Palimpsest is a portfolio and still-in-progress artist book of images taken between the summers of 2023 and 2024, predominently in London and the southeast of England.
In 1989, the political scientist Francis Fukuyama declared that humanity had reached the “End of History”. The Cold War was over. Western liberal democracy had prevailed. He lamented the loss of ideological struggle, and the looming monotony of this post-historic era. But there is another kind of End to History.
Our ecosystems are rocketing towards collapse. Our forests burn. Our oceans acidify. Extinctions happen daily, and our blood fills with plastic. If we do not act fast, there will be no one left to record us. Our history books will be left incomplete. We will be overwritten, just as we sought to overwrite the world.
My photographic work, in an ongoing project titled “Palimpsest” (2021-present), explores nature in this post-historic human landscape, and asks a simple question: What will our world look like when we are gone?
My undergraduate dissertation, “On Yearning” (2021), is foundational to this photographic practice. It examines a sort of wistful nostalgia for a future that cannot be. In life, we catch glimpses of worlds on our periphery—an open window seen from a moonlit street; or the fleeting tail of a lonely whale, just visible from shore; or the setting sun behind a low bank of clouds—and our hearts ache to see more, to climb through the window, to leap into the sea, to run towards the sunset. The Yearning is a glance from afar, a world imagined and desired but never experienced.

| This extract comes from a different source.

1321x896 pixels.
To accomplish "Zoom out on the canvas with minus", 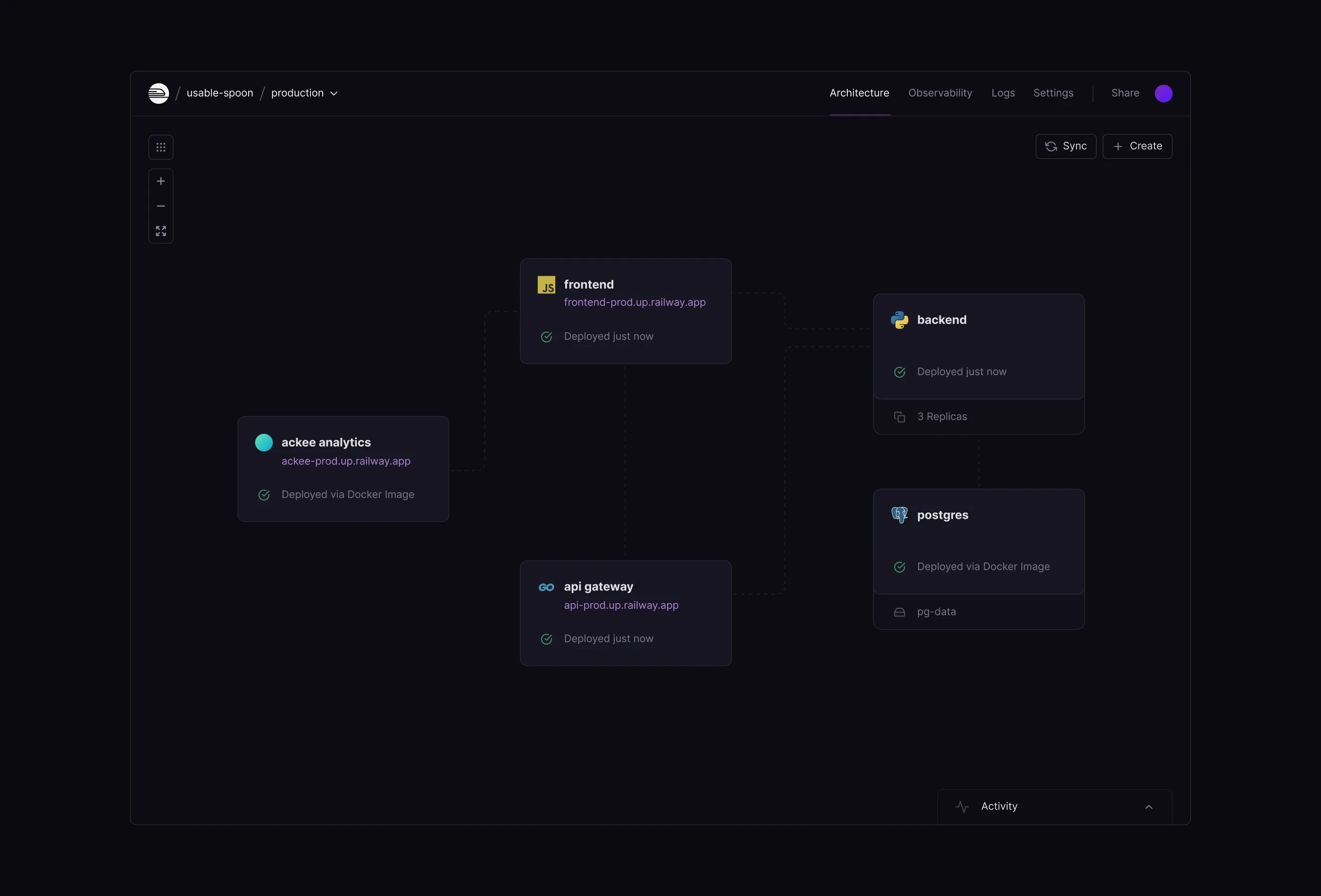I will click(161, 206).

My images, like these glimpses, are a sort of synecdoche: from a single frame, a single point of punctum, they construct a world. I strive for effortless images. In “Beauty in Photography” (1981), Robert Adams writes that “only pictures that look as if they had been easily made can convincingly suggest that beauty is commonplace.” I seek simple images in order to strip them of their context, and to allow the viewer to peer at the world between them. They build on each other; their potency is their collective imagination.

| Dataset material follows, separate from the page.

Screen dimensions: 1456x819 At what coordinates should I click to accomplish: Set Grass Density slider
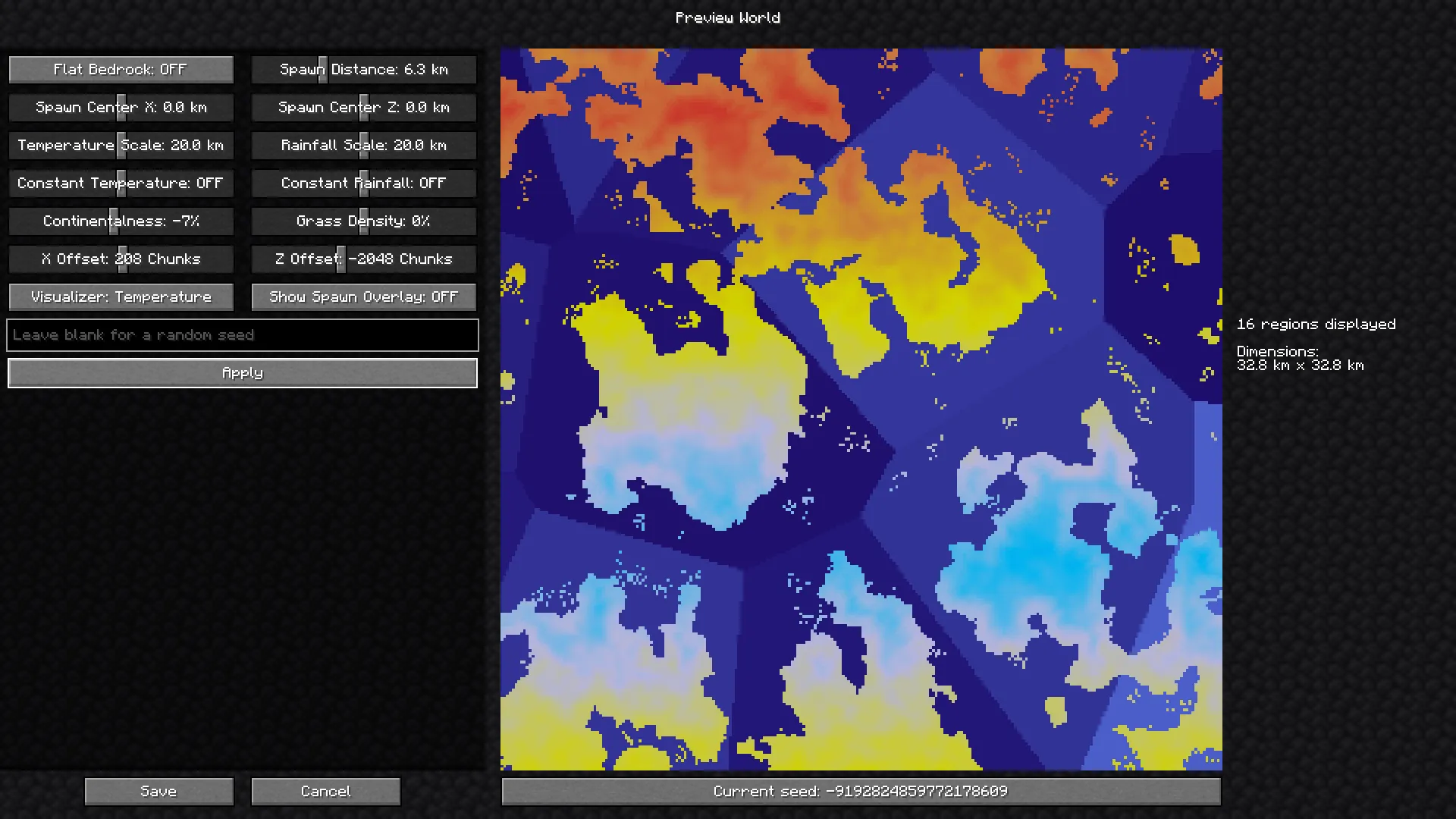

All of my images are discoveries, spontaneous and unconstructed. I search for them on long walks; my creative practice is, essentially, walking. I explore landscapes outside of their time: off-season tourist towns, sun-bleached and empty; concrete coasts fortified long ago against war and erosion; miraculous life amidst the remnants of industry. My work contains no people.
Years ago, I thought I was capturing echoes of a time before history: primordial constellations in light leaking through curtains, ancient actors’ footprints in the dust of vacant stages. A world of myth, like a first coat of paint, glinting through chips and scratches. This, however, is backwards. I explore landscapes with a past, not because I want to photograph that past, but because they let us glimpse into the future of our troubled world—a future at once desolate, lonely, beautiful, and strangely prehistoric—and show us what the End of History really means.